Here are various items in the news or in my thoughts for this week...
As a study, I listened for and noted any time that Twitter was referred to as a source within TV, as I surfed many channels for one week. I heard only one reference. It concerned a "tweet" from reality TV star Snooki concerning her "baby bump." (And I do dislike the replacement of the word "pregnancy" with something that sounds like it came from a TV reality show, which I also dislike.) Anyway, I don't know what this says about Twitter, but it would make a fascinating graduate study about the times that other media forms use the social media of Twitter and if it is about serious news or celebrity chatter.
I have not joined the Twitter world yet. I tend to think the restriction of words mainly only makes sense for headlines or for cussing.
According the Rock the Vote organization, 13,000 young Americans turn 18 years of age every day.
Another statistic: About 600,000 students drop out of high school every year.
Another statistic: Being terminated from your job can take one year off your life, according to a recent study.
What creature has killed the most people in history? According to the History Channel, the answer is mosquitoes.
For the first time in American history, minority births (at 54 percent) outnumber white births. But does that mean then that everyone becomes part of a minority group?
When Kim Kardashian, Rhianna, and Justin Bieber end up on Forbes magazine's Top 10 list of the Most Powerful Celebrities, it does make me realize how unfair life is. And that luck is an underrated commodity.
Facebook founder Mark Zuckerberg made $20 million in one day when Facebook offered shares of stock this past week. Apparently the rich 1 percent were the ones who had early access to buying shares. (The rich 1 percent always need an edge to help them out.) But 57 percent of Facebook users apparently never click on ads or sponsored messages.
Not all social media stories end with great success. Rupert Murdoch purchased MySpace for $580 million, but later sold it for $35 million.
Over the last 100 years, only two names for babies have remained in the top 10 of popular baby names in America (and they are both for baby boys). The names are Michael and William.
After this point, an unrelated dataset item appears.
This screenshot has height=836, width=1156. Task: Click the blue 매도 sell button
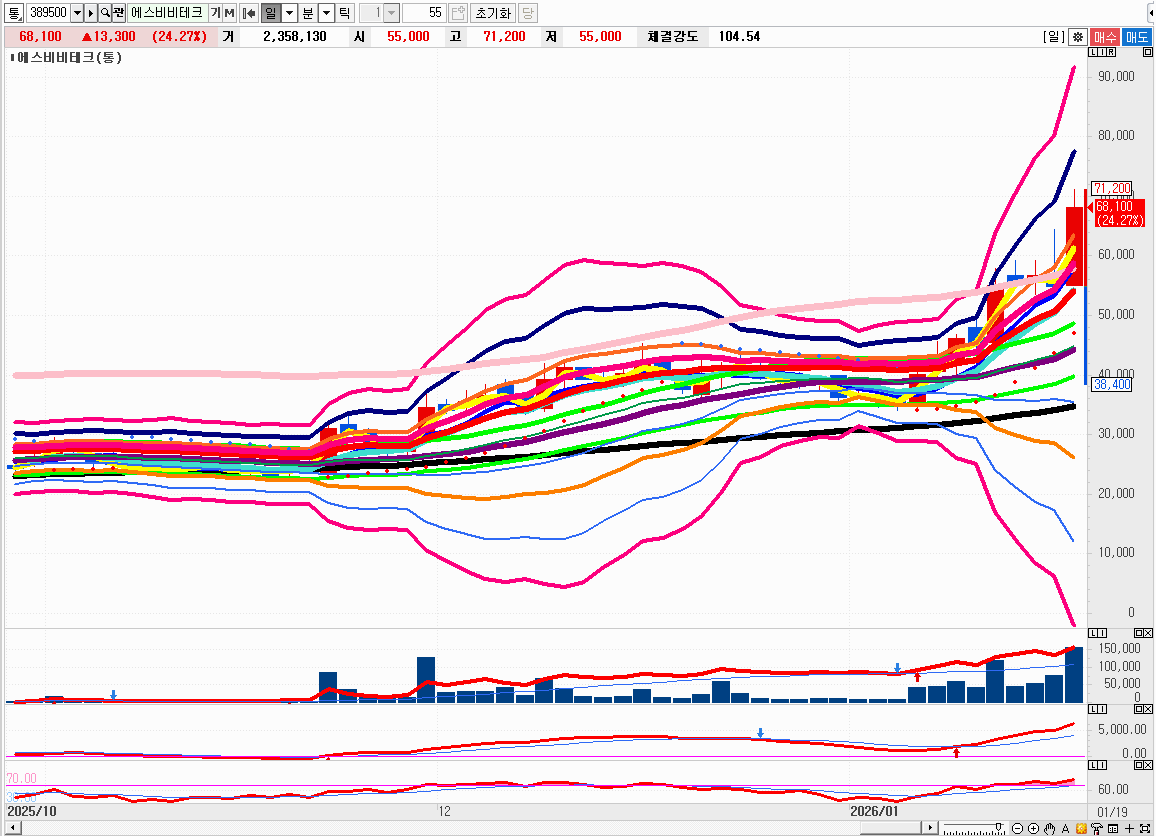1137,37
A reality show on Spike TV channel is called "Repo Games." It is about this guy who quizzes frazzled people (who need their cars) about trivia. If they answer the trivia questions correctly, he won't repossess the car. !!!
A SyFy channel show called "Total Blackout" puts contestants in total darkness and they must identify objects with only their senses of touch or smell (not sight). It was amusing to hear this one lady screaming like crazy when, in her imaginative mind raising all kinds of fears, she had to touch the rough texture of a pineapple. Scary!